Health Highlights: Oct. 13, 2015

Health Highlights: Oct. 13, 2015

Here are some of the latest health and medical news developments, compiled by the editors of HealthDay:

Gene-Modified Pigs Could Supply Organs for People

It may be possible to genetically modify pig organs to make them suitable for use in people, according to researchers.

They altered the DNA of pig cells to make them a better match for humans, which would reduce the risk of rejection and infection by viruses contained in pig DNA, BBC News reported.

The early-stage research appears in the journal Science.

It would be years before it may be possible to use genetically modified pigs to grow organs for people. But if this line of research is successful, it could help reduce the shortage of human donor organs, BBC New reported.


Pro Football Player Being Treated for ‘Super-Bug’ Infection

Daniel Fells, a tight end for the New York Giants football team, is fighting off a serious infection that could cost him his foot, the National Football League reported Sunday.

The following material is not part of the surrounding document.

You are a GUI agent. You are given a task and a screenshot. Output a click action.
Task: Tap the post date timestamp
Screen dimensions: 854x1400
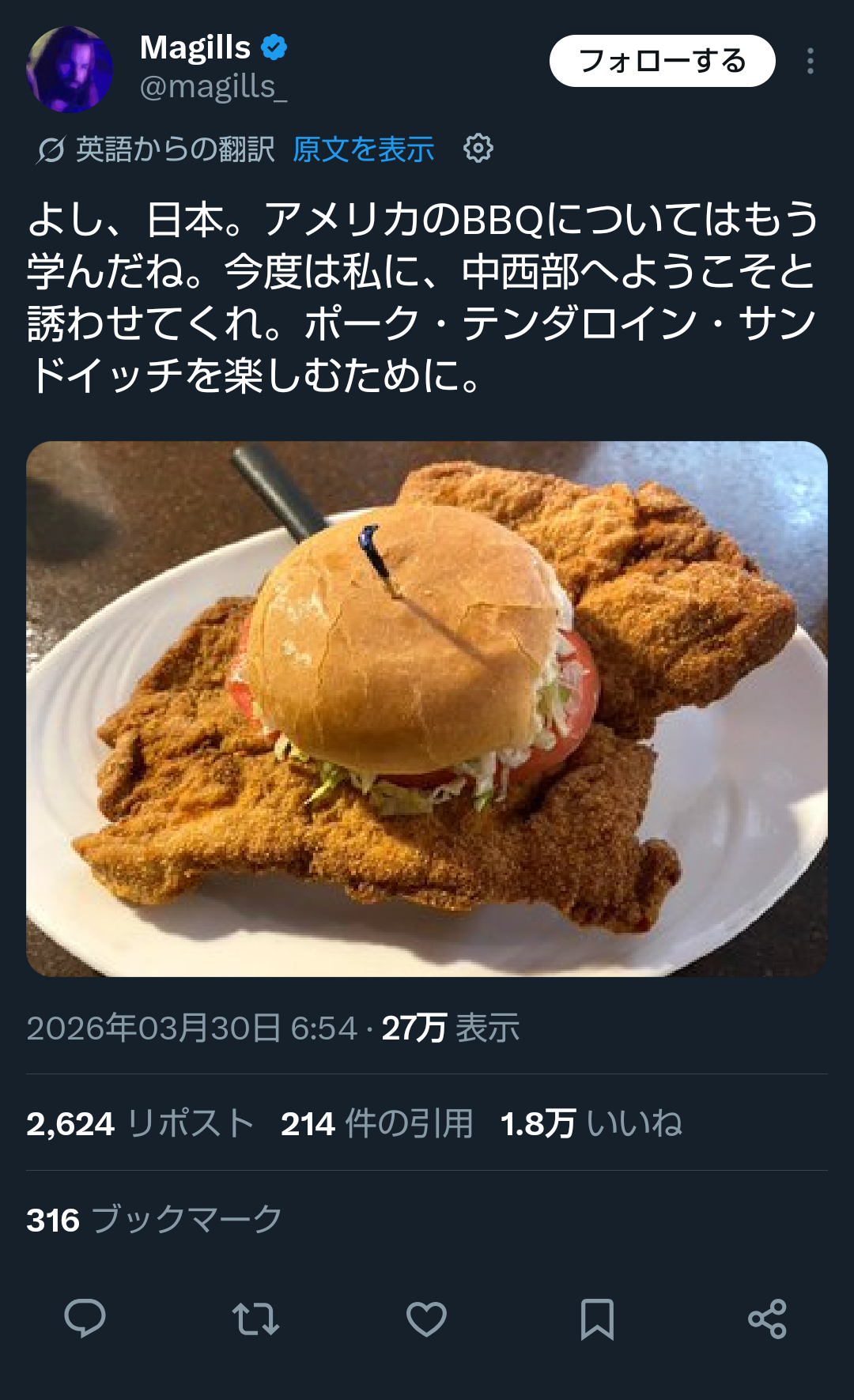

The 32-year-old athlete is battling an illness caused by methicillin-resistant Staphylococcus aureus (MRSA). MRSA — a so-called “super-bug” — causes infections that are resistant to many antibiotics, making it very difficult to treat.

Fells was admitted to the hospital with 104 degree fever, and has been in the hospital for a week. He has already had five surgeries as part of his treatment, the NFL said. As of Sunday, doctors were working to save his foot, according to published reports.

The infection seemed to develop after Fells received a cortisone shot to treat a toe and ankle injury, the NFL said. The Giants have been working with infectious-disease specialists, and have had their locker room, training rooms and meeting rooms sanitized, the NFL said.